### Your objective
Rewrite the items below as a numbered list, starting with the line that contains "Click the EQuick undo arrow icon" and going on through the line that contains "point(1120,235)", with blank lines dropped. Omit the pictures from your answer.

### Records supplied
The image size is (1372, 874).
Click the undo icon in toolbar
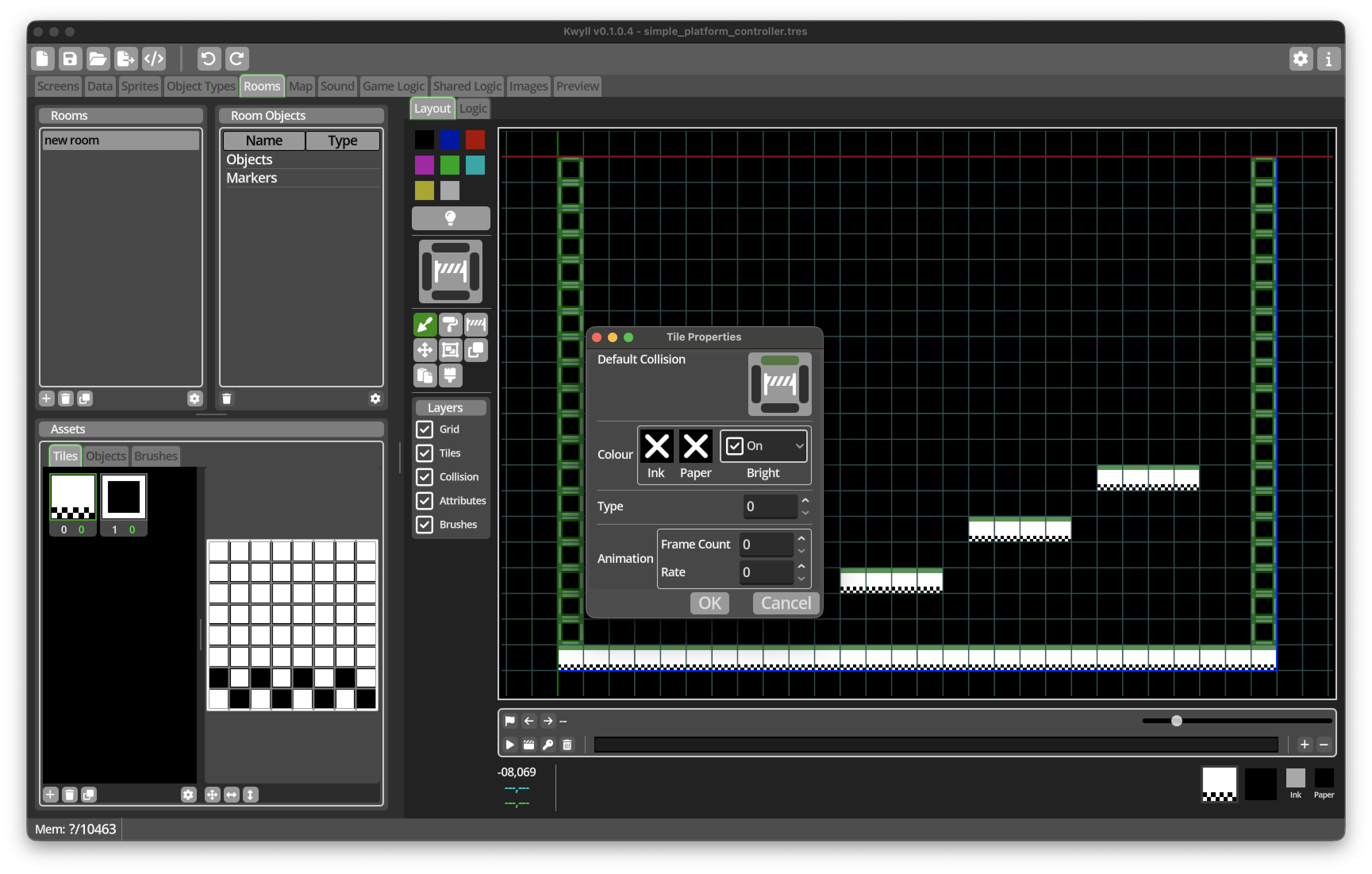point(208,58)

* * *

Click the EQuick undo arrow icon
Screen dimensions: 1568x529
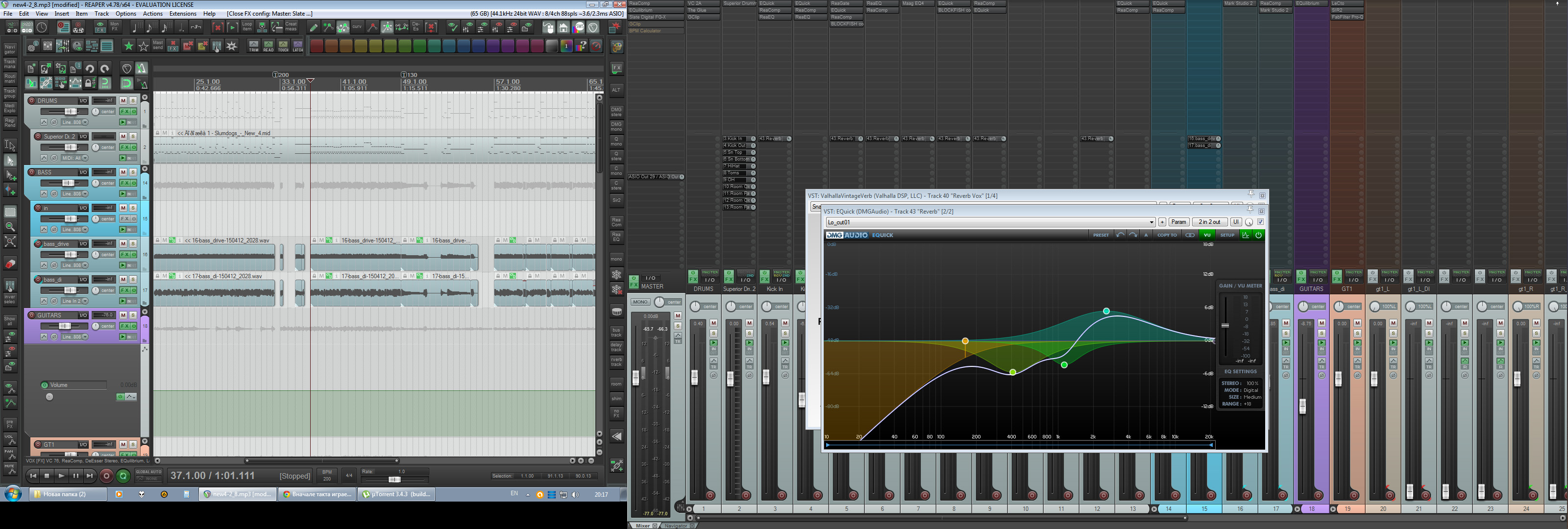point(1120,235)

### Solution to this task
1. Click the EQuick undo arrow icon
2. Screen dimensions: 1568x529
3. point(1120,235)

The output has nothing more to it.